Documentary paints bleak picture of Pacific Islands rugby

WELLINGTON, New Zealand >> The treatment of Pacific Island rugby players in the professional era is compared to colonialism in a new documentary produced and narrated by former Samoa international Dan Leo.

“Oceans Apart: Greed, Betrayal and Pacific Island Rugby” accuses World Rugby and the sport’s elite nations of exploiting Pacific Islands player resources, while retaining nearly all of the wealth these players create.

The island states of Fiji, Samoa and Tonga have a total population of only 1.5 million, but supply nearly a quarter of all professional rugby players. At the 2019 Rugby World Cup in Japan, 42 players of Pacific Island descent played for countries other than those of their birth or background.

Remittances from Pacific players playing abroad provide nearly 20% of the gross domestic product of Fiji, Samoa and Tonga, where the minimum wage is on average less than 1 / 10th of that in developed countries such as Australia or New Zealand.

Leo argues that rugby is not only a way of life, but also a lifeline in the Pacific. Players strive to become professional and play abroad as their earnings support families, communities, and sometimes entire villages.

Oceans Apart states that the financial pressure on Pacific players and the limitation of their choice of where to play is making them ripe for exploitation. Leo says World Rugby is turning a blind eye to that exploitation and denying the Pacific a say in the governance of the game that is dominated by the 10 Tier 1 nations.

The elite countries – Argentina, Australia, England, France, Ireland, Italy, New Zealand, Scotland, South Africa and Wales – each have three votes on the World Rugby Board, while Fiji and Samoa each have one and Tonga have none. voice. to vote.

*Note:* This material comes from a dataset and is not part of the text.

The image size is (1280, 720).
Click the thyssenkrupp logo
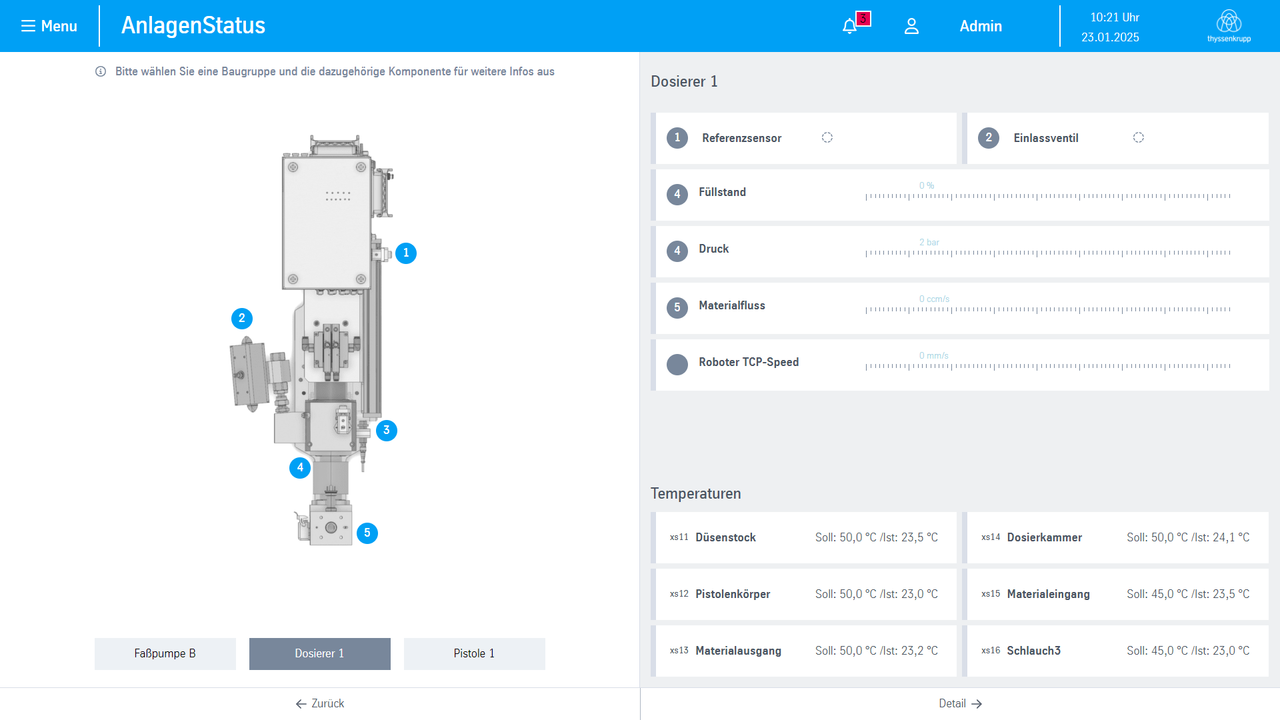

Leo leads the Pacific Rugby Players Welfare organization created to represent Pacific players, lobby for fairer treatment, and address the inequalities in the professional game. “Oceans Apart” is his powerful polemic that accuses the rugby world of ignoring its own values ​​by allowing the continued looting of Pacific talent.

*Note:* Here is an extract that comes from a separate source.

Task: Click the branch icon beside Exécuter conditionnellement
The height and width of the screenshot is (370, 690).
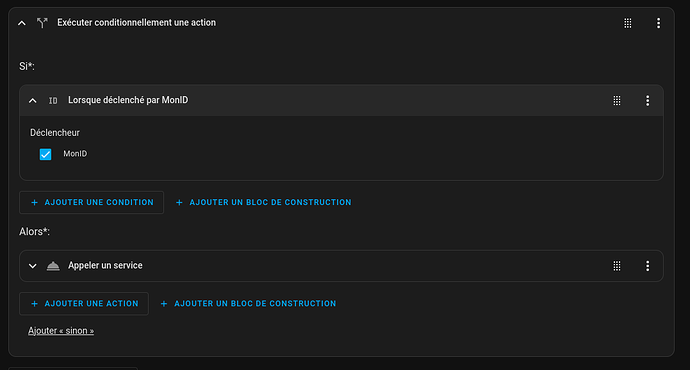Action: click(x=42, y=23)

Leo summarizes his vision on a visit to the grave of British author Robert Louis Stevenson, who died in Samoa in 1890. Stevenson, the author of “Treasure Island” and “Dr. Jekyll and Mr. Hyde,” settled in Samoa and stood up for the interests of the Samoan people over those of the colonial powers.

“I can’t help but feel that we are taking advantage,” says Leo. “I can’t help but compare colonialism to what happens in rugby. Our resources are constantly being exploited and very little is given back. “

He sees the eligibility rule as a central cause of the plight of the Pacific countries. Pacific players are often ‘caught’ early on by major countries, even recruited as teenagers and sent to those national teams. After playing for another country, they can no longer represent their home country in the Pacific, which is gradually being weakened by the loss of their best players.

“World Rugby currently has a one-country rule for life, forcing players to give up much of their identity,” said Leo. “These players could choose to play for their island teams. But knowing that you have villages, families and communities that rely on the money returned by foreign rugby players can often seem selfish to play for your island team knowing how little money you receive. “

Former Tonga captain Inoke Afeaki describes a “slave-owning mentality” among wealthy clubs and nations that believe they “own” Pacific players.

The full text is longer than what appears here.